Texas grid sees load growth, no sign of oil slump
OREANDA-NEWS. The Electric Reliability Council of Texas (ERCOT) expects power demand to reach record highs this spring as oil and gas activity has yet to slow despite a slump in prices.
The months of March, April and May typically bring the lowest power consumption in Texas although above-normal temperatures in late May can spur early air-conditioning load and high electric demand.
ERCOT said spring demand could peak at 61,957MW in late May, which is 3,000MW, or 5pc, above the all-time May record set in 2012. The spring outlook is based on normal Texas weather conditions from 2002 to 2013.
Strong power demand from oil and gas exploration and production activity across the state has yet to drop despite a 50pc decline in oil prices since last June, grid officials said. ?ERCOT expects to have 76,619MW of generation on hand to serve spring load, a 27pc surplus.
Many power plant owners perform annual maintenance during the spring which can cause supply issues.
NRG Energy plans to upgrade environmental controls at six coal-fired units this spring, totaling 4,200MW. The 1,250MW unit 2 at the South Texas Project nuclear plant is also scheduled to shut for about a month to refuel this spring.
ERCOT does not control power-plant maintenance schedules, but "there is significant market incentive to bring plants back on line" before late May, ERCOT director of system planning Warren Lasher said.
A 400MW gas-fired plant, owned by Brazos Electric Cooperative, recently went on an extended outage due to a lack of cooling water.
Statewide drought conditions have lessened, but some areas remain in extreme drought, ERCOT officials said, and they continue to watch reservoir levels.
ERCOT's spring assessment includes several changes from last year.
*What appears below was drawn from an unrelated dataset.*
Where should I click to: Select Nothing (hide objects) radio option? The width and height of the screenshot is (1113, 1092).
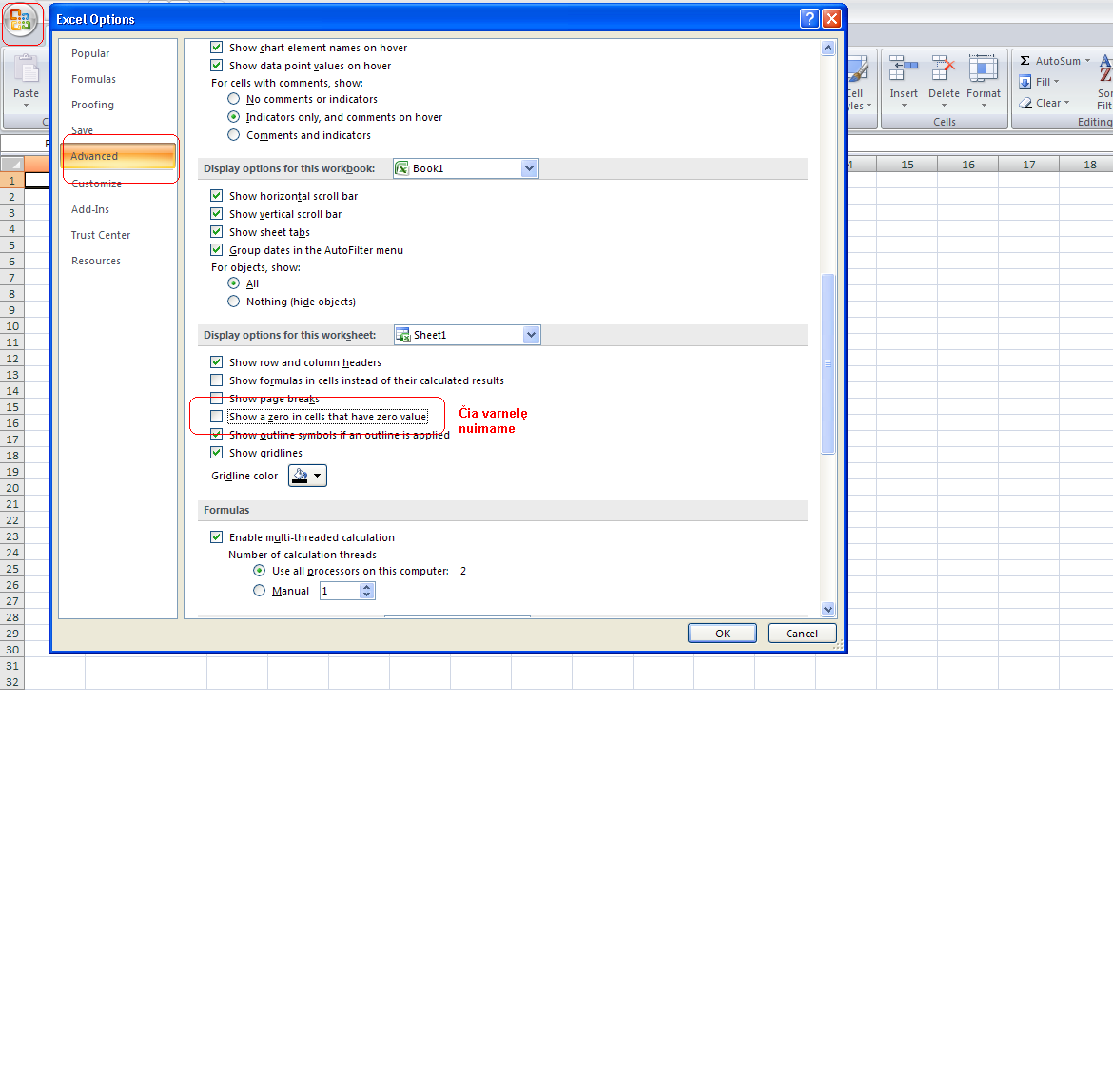pos(234,302)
New calculations for wind capacity, along with more wind turbines, added nearly 1,700MW of wind to the 2015 outlook compared with a year earlier. Excluding wind, installed resources fell by 937MW despite new gas-fired generation placed into service last summer.
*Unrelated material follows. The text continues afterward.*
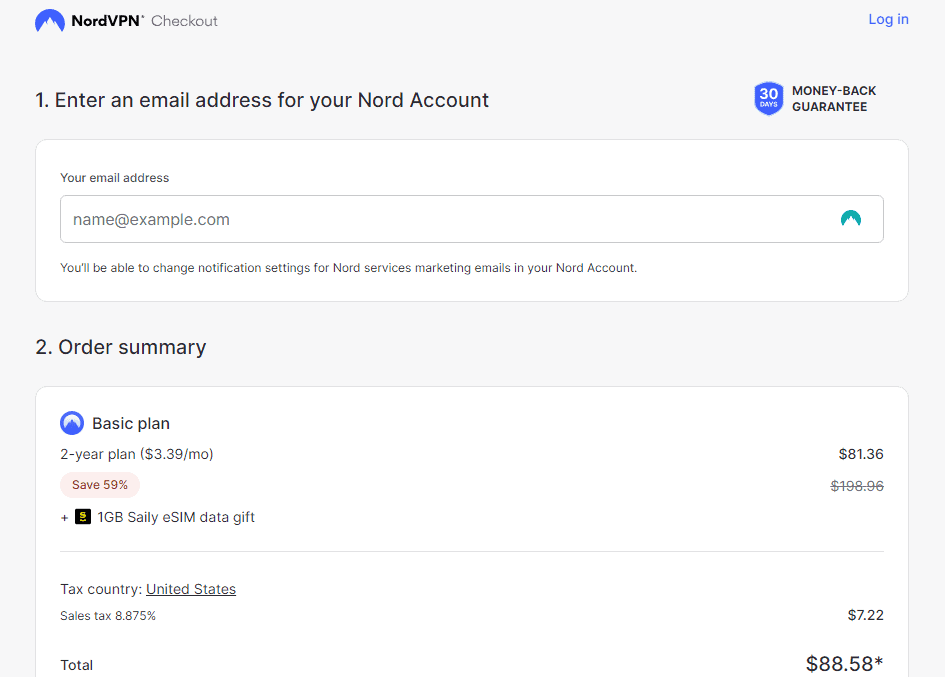Open the Log in link
The image size is (945, 677).
pos(888,19)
ERCOT's demand forecast is 9pc higher than the 2014 forecast peak of 56,677MW, but the 2014 projection was based on a cooler-than-normal weather forecast rather than normal weather. Actual demand in the second quarter of 2014 peaked in March at just 54,548MW, a monthly record.
The grid agency also has revised how it forecasts power demand since the 2014 report, paring annual growth in peak demand.
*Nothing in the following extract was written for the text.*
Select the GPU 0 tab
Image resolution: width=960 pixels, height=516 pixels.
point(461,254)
ERCOT meteorologist Chris Coleman expects mostly normal spring temperatures this year. While colder-than-normal temperatures seen in January and February may spill into March, Coleman said the potential exists for warmer temperatures from mid-to-late spring.
"Expect temperatures to average near normal for the majority of Texas this spring," Coleman said, with most of the state more likely to see dry conditions than above-normal precipitation.
Cold January temperatures pushed ERCOT demand 7pc above the grid's winter forecast. But wholesale power prices in winter fell below the year-earlier levels, as natural gas prices have slumped.